Okay, let's lighten it up a little. The medical center is PACKED. The budget is working. The Netherlands wants us to form at least two companies with them. We start out fresh with that charge. Our real U.S. partners are lining up to collaborate.
It may be November. . . well, it's almost November. Okay, it will be November, and it's that time of the year in our area when we know that we are really alive. We feel the biting winds, the bone chilling cold and the brisk crashing of snow flakes against our cheeks at 40 mph. . . And that's inside my house. (We live on top of a very cold, windy hill.) We know we're alive because we shake and shiver like a puppy in a thunder storm. We're only weeks away from our deep back aches prompted by lifting shovels filled with heavy, white, wet snow.
We are about a month away from our infamous, December 1st Holiday Party, and, for the Christians in the house, we're only about 55 days from Christmas. It's about 600 hours from big game season, and nearly the same amount of time until Black Friday, and not that long until Hanukkah. Really, I don't care what you're celebrating, Kwanzaa, Ramadan, or the second anniversary of your divorce. . . just get your head out from between your knees and smell the burning leaves.
This week I invested every day and night in your future. We negotiated business deals, recruitment efforts, new businesses. Heck, we even negotiated snow removal.
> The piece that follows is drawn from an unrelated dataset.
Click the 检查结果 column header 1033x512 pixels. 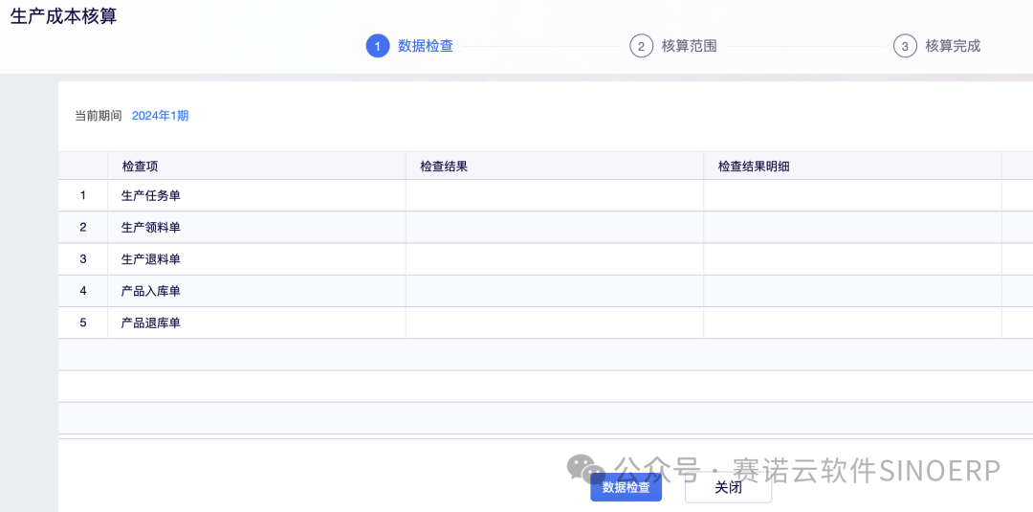444,167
Now, let's LIGHT it up. Our next really big community event is coming up on November 18th at 5:30 PM. It starts at St. Elizabeth Ann Seton with a nondenominational healing service and then moves up cardiac hill, a.k.a. 7th Street to the Joyce Murtha Breast Care Center where the actual "Lights of Love" will be placed, lighted, lit or turned on by someone other than me. There will be soothing music, and then there will be snacks, and some brass music and more food.
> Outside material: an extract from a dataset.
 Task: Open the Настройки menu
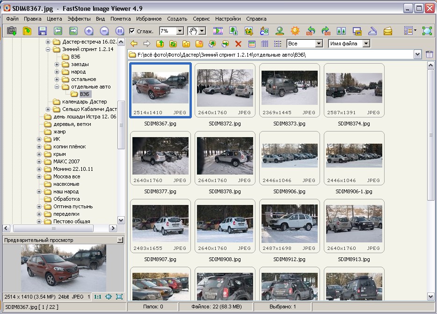[228, 19]
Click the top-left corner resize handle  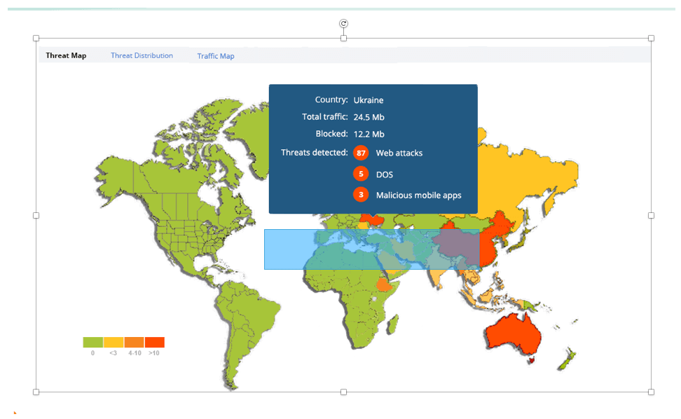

The lighting ceremony at 6:30 PM will illuminate the Caring Park and will memorialize the souls and honor the living who have come and gone through Windber Medical Center and the Windber Hospice. Like I said, there will be music and food and food and music and suave people in attractive winter outfits. (I got a new coat last year at the end of the season.)
In conclusion, you need to know that the best, most generous, most loving, most nerve-wracking, (Oops, this is supposed to be a positive blog) time of the year is almost here. Stick out your tongue and eat a snowflake, but, for goodness sake, watch out for the nonwhite snow!!